= ABOUT THIS TASK =
The lines to retype run from the one containing "Task: Enable the Funnel toggle switch" through the end of the listing below. Reproduce them exactly, leaving out pictures.

= GIVEN RECORDS =
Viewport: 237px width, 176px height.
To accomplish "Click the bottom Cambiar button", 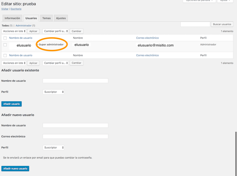I will (x=76, y=63).
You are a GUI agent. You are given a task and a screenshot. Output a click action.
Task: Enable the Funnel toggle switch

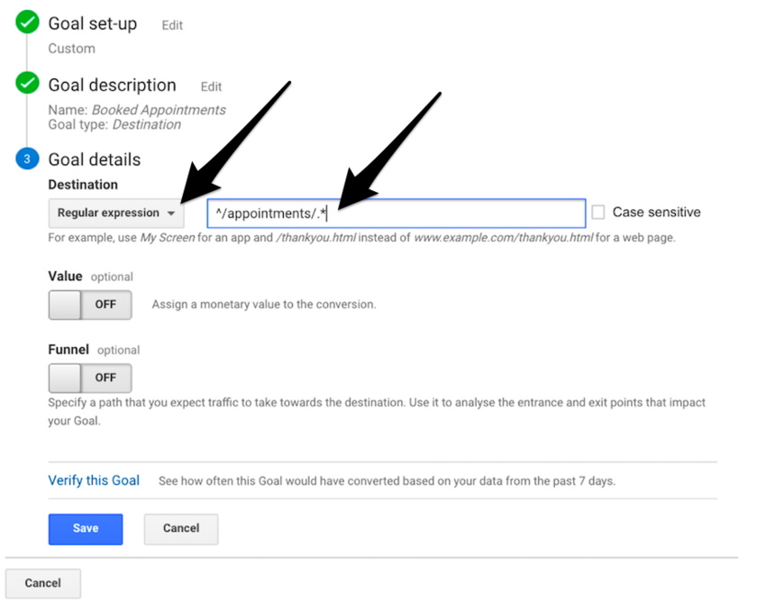[89, 378]
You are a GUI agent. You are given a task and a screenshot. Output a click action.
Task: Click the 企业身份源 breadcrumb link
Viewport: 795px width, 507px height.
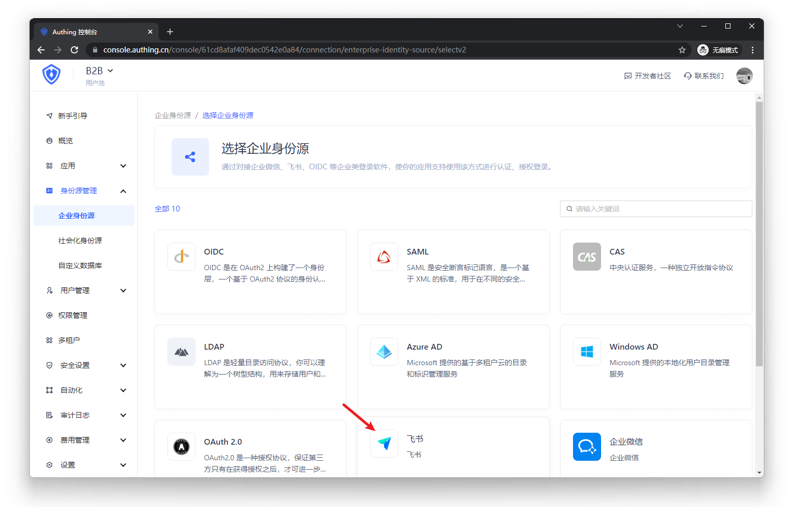click(x=173, y=115)
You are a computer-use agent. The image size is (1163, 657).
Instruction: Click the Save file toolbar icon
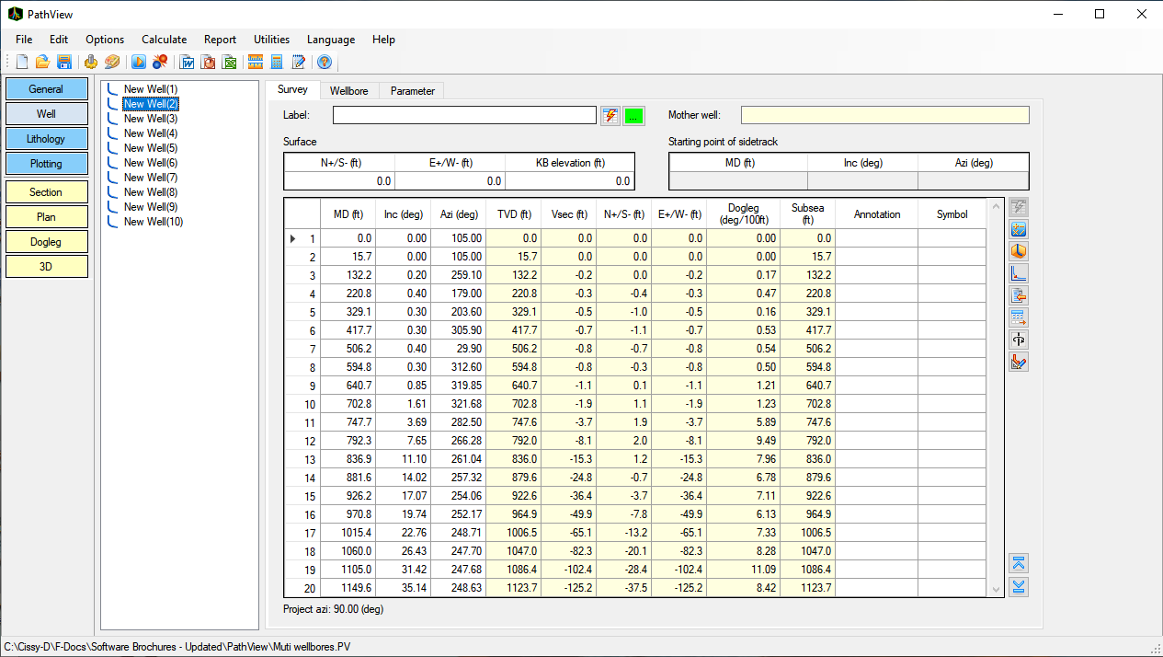(x=64, y=63)
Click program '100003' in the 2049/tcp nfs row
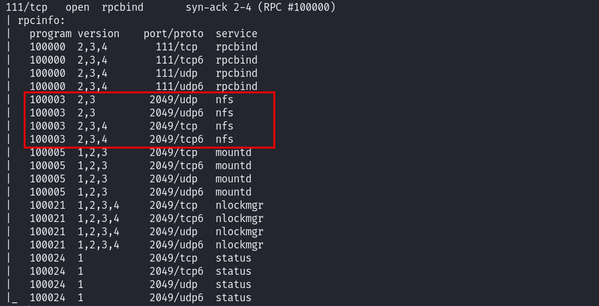Image resolution: width=599 pixels, height=306 pixels. pyautogui.click(x=47, y=126)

= RESPONSE =
Task: Enable the Funnel toggle switch

[89, 378]
You are a GUI agent. You are given a task and a screenshot. Output a click action.
Task: Click the 企业身份源 breadcrumb link
Viewport: 795px width, 507px height.
click(x=173, y=115)
You are a computer-use agent. The image size is (1163, 657).
Instruction: Click the Save file toolbar icon
(x=64, y=63)
Click program '100003' in the 2049/tcp nfs row
Image resolution: width=599 pixels, height=306 pixels. pyautogui.click(x=47, y=126)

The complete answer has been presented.